■ EXTRACTED INFORMATION ■
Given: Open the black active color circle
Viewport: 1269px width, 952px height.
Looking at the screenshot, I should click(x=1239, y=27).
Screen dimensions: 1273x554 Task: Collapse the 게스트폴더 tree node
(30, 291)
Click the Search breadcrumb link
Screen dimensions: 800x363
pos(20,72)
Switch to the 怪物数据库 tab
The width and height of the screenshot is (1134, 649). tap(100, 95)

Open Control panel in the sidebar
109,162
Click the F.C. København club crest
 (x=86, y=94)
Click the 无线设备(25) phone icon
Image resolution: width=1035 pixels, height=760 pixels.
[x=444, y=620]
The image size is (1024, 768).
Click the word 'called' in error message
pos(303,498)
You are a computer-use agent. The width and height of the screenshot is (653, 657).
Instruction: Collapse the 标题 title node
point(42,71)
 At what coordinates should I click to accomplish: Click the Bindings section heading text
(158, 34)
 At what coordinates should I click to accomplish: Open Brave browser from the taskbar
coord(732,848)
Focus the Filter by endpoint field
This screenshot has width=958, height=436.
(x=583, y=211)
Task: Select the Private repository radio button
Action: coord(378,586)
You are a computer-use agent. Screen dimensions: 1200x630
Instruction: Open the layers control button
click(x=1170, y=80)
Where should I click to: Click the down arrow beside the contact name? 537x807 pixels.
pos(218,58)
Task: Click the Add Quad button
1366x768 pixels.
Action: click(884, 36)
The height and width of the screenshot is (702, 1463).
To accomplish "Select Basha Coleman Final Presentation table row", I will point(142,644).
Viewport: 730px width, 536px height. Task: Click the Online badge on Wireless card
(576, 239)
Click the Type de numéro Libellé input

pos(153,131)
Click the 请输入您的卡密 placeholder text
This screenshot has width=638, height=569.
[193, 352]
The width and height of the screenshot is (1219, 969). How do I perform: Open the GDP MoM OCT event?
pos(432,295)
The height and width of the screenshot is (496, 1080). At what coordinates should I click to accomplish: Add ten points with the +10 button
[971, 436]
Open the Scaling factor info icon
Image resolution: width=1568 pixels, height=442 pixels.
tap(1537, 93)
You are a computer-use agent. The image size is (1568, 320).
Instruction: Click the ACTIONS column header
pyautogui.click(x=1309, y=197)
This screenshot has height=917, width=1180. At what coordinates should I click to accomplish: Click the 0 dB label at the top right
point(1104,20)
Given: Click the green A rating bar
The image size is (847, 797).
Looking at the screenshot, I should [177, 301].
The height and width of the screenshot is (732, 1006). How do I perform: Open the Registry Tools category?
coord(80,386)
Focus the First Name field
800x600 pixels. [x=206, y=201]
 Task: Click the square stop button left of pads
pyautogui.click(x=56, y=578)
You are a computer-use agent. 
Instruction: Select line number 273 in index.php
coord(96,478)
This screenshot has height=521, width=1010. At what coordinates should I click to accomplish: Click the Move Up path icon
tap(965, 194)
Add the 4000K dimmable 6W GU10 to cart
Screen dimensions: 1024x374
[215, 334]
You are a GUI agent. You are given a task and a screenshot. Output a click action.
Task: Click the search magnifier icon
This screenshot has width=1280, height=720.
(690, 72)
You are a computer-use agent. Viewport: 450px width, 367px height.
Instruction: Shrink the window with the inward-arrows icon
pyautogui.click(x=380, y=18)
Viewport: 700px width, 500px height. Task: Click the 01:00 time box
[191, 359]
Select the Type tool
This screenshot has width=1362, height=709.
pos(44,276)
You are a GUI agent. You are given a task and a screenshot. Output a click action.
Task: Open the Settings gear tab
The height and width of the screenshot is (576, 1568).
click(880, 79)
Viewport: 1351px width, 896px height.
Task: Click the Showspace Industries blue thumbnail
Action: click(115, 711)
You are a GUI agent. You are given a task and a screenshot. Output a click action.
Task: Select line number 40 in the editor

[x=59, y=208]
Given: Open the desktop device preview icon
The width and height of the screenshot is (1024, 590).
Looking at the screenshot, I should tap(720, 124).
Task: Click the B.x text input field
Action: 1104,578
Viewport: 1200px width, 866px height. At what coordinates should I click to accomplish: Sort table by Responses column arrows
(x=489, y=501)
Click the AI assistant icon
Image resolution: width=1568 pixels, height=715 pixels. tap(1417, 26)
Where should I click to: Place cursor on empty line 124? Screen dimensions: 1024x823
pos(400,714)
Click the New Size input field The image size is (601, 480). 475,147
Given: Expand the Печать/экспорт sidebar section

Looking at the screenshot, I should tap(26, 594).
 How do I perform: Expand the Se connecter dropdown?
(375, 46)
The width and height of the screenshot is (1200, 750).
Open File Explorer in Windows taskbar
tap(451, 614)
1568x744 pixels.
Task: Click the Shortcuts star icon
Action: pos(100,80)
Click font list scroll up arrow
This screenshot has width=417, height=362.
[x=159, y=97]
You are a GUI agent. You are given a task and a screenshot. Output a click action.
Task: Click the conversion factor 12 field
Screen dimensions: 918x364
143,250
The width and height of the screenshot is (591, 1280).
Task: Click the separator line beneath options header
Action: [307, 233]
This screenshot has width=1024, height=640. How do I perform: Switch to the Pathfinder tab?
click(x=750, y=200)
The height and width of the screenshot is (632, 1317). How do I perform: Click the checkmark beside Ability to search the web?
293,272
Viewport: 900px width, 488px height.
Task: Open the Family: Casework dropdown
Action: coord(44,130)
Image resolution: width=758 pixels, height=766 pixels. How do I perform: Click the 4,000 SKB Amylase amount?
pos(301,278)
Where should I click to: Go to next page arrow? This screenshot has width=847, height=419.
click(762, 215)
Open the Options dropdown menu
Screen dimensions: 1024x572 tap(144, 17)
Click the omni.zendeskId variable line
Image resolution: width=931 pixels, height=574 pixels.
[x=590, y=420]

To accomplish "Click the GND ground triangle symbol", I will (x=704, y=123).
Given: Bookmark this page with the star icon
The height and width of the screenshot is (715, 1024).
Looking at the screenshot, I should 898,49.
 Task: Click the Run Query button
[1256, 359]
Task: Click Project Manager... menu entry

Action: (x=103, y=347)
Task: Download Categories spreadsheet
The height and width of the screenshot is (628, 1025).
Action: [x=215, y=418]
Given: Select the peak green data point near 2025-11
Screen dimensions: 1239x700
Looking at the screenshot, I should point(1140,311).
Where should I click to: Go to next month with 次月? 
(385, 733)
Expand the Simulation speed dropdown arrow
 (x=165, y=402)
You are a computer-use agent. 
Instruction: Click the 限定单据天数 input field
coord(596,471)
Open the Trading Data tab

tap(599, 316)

■ WHAT IS EXPECTED ■
The answer must contain every line of the material, unchanged.

■ RESULT OF THE TASK ■
Given: Open the black active color circle
Viewport: 1269px width, 952px height.
Looking at the screenshot, I should click(x=1239, y=27).
Screen dimensions: 1273x554 Task: Collapse the 게스트폴더 tree node
(30, 291)
Click the Search breadcrumb link
Screen dimensions: 800x363
pos(20,72)
Switch to the 怪物数据库 tab
The width and height of the screenshot is (1134, 649). tap(100, 95)

Open Control panel in the sidebar
109,162
Click the F.C. København club crest
 (x=86, y=94)
Click the 无线设备(25) phone icon
Image resolution: width=1035 pixels, height=760 pixels.
[x=444, y=620]
The image size is (1024, 768).
Click the word 'called' in error message
pos(303,498)
You are a computer-use agent. The width and height of the screenshot is (653, 657).
Instruction: Collapse the 标题 title node
point(42,71)
 At what coordinates should I click to accomplish: Click the Bindings section heading text
(158, 34)
 At what coordinates should I click to accomplish: Open Brave browser from the taskbar
coord(732,848)
Focus the Filter by endpoint field
This screenshot has width=958, height=436.
(x=583, y=211)
Task: Select the Private repository radio button
Action: coord(378,586)
You are a computer-use agent. Screen dimensions: 1200x630
Instruction: Open the layers control button
click(x=1170, y=80)
Where should I click to: Click the down arrow beside the contact name? 537x807 pixels.
pos(218,58)
Task: Click the Add Quad button
1366x768 pixels.
Action: click(884, 36)
The height and width of the screenshot is (702, 1463).
To accomplish "Select Basha Coleman Final Presentation table row", I will point(142,644).
Viewport: 730px width, 536px height. Task: Click the Online badge on Wireless card
(576, 239)
Click the Type de numéro Libellé input

pos(153,131)
Click the 请输入您的卡密 placeholder text
This screenshot has width=638, height=569.
[193, 352]
The width and height of the screenshot is (1219, 969). How do I perform: Open the GDP MoM OCT event?
pos(432,295)
The height and width of the screenshot is (496, 1080). At what coordinates should I click to accomplish: Add ten points with the +10 button
[971, 436]
Open the Scaling factor info icon
Image resolution: width=1568 pixels, height=442 pixels.
tap(1537, 93)
You are a computer-use agent. The image size is (1568, 320).
Instruction: Click the ACTIONS column header
pyautogui.click(x=1309, y=197)
This screenshot has height=917, width=1180. At what coordinates should I click to accomplish: Click the 0 dB label at the top right
point(1104,20)
Given: Click the green A rating bar
The image size is (847, 797).
Looking at the screenshot, I should [177, 301].
The height and width of the screenshot is (732, 1006). How do I perform: Open the Registry Tools category?
coord(80,386)
Focus the First Name field
800x600 pixels. [x=206, y=201]
 Task: Click the square stop button left of pads
pyautogui.click(x=56, y=578)
You are a computer-use agent. 
Instruction: Select line number 273 in index.php
coord(96,478)
This screenshot has height=521, width=1010. At what coordinates should I click to accomplish: Click the Move Up path icon
tap(965, 194)
Add the 4000K dimmable 6W GU10 to cart
Screen dimensions: 1024x374
[215, 334]
You are a GUI agent. You are given a task and a screenshot. Output a click action.
Task: Click the search magnifier icon
This screenshot has width=1280, height=720.
(690, 72)
You are a computer-use agent. Viewport: 450px width, 367px height.
Instruction: Shrink the window with the inward-arrows icon
pyautogui.click(x=380, y=18)
Viewport: 700px width, 500px height. Task: Click the 01:00 time box
[191, 359]
Select the Type tool
This screenshot has width=1362, height=709.
pos(44,276)
You are a GUI agent. You are given a task and a screenshot. Output a click action.
Task: Open the Settings gear tab
The height and width of the screenshot is (576, 1568).
click(880, 79)
Viewport: 1351px width, 896px height.
Task: Click the Showspace Industries blue thumbnail
Action: click(115, 711)
You are a GUI agent. You are given a task and a screenshot. Output a click action.
Task: Select line number 40 in the editor

[x=59, y=208]
Given: Open the desktop device preview icon
The width and height of the screenshot is (1024, 590).
Looking at the screenshot, I should tap(720, 124).
Task: Click the B.x text input field
Action: 1104,578
Viewport: 1200px width, 866px height. At what coordinates should I click to accomplish: Sort table by Responses column arrows
(x=489, y=501)
Click the AI assistant icon
Image resolution: width=1568 pixels, height=715 pixels. tap(1417, 26)
Where should I click to: Place cursor on empty line 124? Screen dimensions: 1024x823
pos(400,714)
Click the New Size input field The image size is (601, 480). 475,147
Given: Expand the Печать/экспорт sidebar section

Looking at the screenshot, I should tap(26, 594).
 How do I perform: Expand the Se connecter dropdown?
(375, 46)
The width and height of the screenshot is (1200, 750).
Open File Explorer in Windows taskbar
tap(451, 614)
1568x744 pixels.
Task: Click the Shortcuts star icon
Action: pos(100,80)
Click font list scroll up arrow
This screenshot has width=417, height=362.
[x=159, y=97]
You are a GUI agent. You are given a task and a screenshot. Output a click action.
Task: Click the conversion factor 12 field
Screen dimensions: 918x364
143,250
The width and height of the screenshot is (591, 1280).
Task: Click the separator line beneath options header
Action: [307, 233]
This screenshot has width=1024, height=640. How do I perform: Switch to the Pathfinder tab?
click(x=750, y=200)
The height and width of the screenshot is (632, 1317). How do I perform: Click the checkmark beside Ability to search the web?
293,272
Viewport: 900px width, 488px height.
Task: Open the Family: Casework dropdown
Action: coord(44,130)
Image resolution: width=758 pixels, height=766 pixels. How do I perform: Click the 4,000 SKB Amylase amount?
pos(301,278)
Where should I click to: Go to next page arrow? This screenshot has width=847, height=419.
click(762, 215)
Open the Options dropdown menu
Screen dimensions: 1024x572 tap(144, 17)
Click the omni.zendeskId variable line
Image resolution: width=931 pixels, height=574 pixels.
[x=590, y=420]

To accomplish "Click the GND ground triangle symbol", I will (x=704, y=123).
Given: Bookmark this page with the star icon
The height and width of the screenshot is (715, 1024).
Looking at the screenshot, I should 898,49.
 Task: Click the Run Query button
[1256, 359]
Task: Click Project Manager... menu entry

Action: (x=103, y=347)
Task: Download Categories spreadsheet
The height and width of the screenshot is (628, 1025).
Action: [x=215, y=418]
Given: Select the peak green data point near 2025-11
Screen dimensions: 1239x700
Looking at the screenshot, I should point(1140,311).
Where should I click to: Go to next month with 次月? 
(385, 733)
Expand the Simulation speed dropdown arrow
 (x=165, y=402)
You are a computer-use agent. 
Instruction: Click the 限定单据天数 input field
coord(596,471)
Open the Trading Data tab

tap(599, 316)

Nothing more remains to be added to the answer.